> [Required work] Wherever a line in the material contains the word "from", copy that line.

================

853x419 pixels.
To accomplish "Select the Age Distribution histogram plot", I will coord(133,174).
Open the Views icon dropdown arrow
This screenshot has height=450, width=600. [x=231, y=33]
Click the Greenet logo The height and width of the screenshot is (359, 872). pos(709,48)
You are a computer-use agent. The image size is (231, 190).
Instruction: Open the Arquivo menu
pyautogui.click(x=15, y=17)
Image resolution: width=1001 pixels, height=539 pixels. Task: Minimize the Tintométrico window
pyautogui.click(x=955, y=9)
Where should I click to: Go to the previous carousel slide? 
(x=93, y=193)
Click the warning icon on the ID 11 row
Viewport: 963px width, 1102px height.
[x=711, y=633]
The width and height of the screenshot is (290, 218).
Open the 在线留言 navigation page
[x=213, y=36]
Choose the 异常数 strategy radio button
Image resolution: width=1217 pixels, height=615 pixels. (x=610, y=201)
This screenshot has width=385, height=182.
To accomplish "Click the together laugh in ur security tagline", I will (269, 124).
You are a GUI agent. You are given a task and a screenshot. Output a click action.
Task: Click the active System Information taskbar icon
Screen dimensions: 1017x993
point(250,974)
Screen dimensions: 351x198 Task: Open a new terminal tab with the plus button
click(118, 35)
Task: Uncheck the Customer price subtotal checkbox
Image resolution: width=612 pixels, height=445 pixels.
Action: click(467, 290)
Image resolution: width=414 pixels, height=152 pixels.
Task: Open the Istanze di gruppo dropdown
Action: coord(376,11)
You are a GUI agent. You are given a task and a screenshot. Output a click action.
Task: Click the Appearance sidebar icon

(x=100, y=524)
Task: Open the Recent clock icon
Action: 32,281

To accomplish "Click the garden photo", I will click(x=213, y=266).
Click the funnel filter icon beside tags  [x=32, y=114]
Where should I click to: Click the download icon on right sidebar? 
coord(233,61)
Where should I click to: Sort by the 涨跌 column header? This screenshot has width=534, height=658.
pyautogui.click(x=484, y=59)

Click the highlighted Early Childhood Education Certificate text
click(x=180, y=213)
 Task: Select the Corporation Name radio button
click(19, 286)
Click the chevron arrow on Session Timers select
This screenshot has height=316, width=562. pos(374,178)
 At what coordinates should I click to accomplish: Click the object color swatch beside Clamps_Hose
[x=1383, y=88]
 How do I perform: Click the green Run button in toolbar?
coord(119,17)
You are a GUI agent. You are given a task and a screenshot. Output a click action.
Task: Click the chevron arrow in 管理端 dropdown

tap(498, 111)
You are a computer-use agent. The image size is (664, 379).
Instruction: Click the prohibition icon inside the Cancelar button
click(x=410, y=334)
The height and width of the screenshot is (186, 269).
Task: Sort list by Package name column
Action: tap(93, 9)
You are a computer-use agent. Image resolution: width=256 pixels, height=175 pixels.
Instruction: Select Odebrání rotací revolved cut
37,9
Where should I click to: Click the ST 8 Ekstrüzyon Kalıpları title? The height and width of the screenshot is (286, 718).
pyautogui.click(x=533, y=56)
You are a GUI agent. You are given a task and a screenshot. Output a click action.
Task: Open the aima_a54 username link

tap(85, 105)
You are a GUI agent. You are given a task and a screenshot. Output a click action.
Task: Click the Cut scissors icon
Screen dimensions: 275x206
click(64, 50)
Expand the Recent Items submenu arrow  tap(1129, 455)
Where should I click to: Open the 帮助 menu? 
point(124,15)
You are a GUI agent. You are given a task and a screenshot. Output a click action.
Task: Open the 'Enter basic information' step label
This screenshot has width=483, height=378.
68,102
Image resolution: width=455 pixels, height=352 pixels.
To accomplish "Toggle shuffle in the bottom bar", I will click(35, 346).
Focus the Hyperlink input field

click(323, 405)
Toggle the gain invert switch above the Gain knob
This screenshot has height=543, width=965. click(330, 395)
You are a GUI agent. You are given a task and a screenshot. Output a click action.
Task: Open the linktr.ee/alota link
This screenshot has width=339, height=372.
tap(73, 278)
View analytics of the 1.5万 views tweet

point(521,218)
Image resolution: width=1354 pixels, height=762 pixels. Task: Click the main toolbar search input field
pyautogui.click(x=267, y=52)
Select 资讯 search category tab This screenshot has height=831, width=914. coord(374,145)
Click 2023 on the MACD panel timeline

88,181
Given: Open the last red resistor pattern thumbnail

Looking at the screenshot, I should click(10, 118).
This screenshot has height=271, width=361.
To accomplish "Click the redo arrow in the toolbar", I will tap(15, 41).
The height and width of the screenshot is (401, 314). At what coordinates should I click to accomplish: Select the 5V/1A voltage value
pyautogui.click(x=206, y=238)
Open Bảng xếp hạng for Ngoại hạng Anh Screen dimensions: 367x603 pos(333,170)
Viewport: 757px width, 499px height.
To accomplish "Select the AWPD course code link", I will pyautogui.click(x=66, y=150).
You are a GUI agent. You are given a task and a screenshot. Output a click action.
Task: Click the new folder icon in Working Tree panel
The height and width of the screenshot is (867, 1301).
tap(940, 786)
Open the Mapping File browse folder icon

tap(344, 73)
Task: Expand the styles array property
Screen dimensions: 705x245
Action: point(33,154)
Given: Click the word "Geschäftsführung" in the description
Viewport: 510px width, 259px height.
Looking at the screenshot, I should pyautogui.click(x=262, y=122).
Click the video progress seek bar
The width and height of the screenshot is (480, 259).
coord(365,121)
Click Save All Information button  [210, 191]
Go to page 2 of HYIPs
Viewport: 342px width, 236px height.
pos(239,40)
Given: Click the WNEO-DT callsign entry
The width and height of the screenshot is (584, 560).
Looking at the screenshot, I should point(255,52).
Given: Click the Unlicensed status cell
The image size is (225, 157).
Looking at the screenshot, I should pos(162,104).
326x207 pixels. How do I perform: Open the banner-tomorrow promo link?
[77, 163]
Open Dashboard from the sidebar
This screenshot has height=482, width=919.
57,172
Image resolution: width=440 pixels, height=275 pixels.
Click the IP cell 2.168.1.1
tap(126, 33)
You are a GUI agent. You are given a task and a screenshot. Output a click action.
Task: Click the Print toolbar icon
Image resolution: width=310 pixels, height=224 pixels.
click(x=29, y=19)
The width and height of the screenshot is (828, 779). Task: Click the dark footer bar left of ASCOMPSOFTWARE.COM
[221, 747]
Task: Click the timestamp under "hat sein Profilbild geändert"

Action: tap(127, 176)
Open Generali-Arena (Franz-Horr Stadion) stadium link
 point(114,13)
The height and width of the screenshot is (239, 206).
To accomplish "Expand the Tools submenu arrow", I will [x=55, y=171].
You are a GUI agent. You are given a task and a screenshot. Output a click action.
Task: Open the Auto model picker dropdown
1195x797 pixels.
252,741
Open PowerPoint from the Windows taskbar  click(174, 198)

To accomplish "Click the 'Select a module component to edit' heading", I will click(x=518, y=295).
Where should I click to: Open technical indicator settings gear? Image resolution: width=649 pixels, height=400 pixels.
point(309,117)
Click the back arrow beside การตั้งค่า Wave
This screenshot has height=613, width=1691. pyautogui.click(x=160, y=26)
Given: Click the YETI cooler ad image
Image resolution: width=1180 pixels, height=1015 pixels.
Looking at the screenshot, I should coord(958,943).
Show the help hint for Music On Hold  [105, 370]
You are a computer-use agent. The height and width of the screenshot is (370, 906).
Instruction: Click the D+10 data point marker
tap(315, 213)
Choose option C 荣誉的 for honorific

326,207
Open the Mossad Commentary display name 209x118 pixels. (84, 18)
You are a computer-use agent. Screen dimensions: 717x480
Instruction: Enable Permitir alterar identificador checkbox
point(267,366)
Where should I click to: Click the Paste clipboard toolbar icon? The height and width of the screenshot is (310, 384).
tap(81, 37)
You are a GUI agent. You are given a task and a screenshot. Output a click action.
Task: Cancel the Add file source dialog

================

> [Output]
Open Dashboard from the sidebar
Open PowerPoint from the Windows taskbar  click(174, 198)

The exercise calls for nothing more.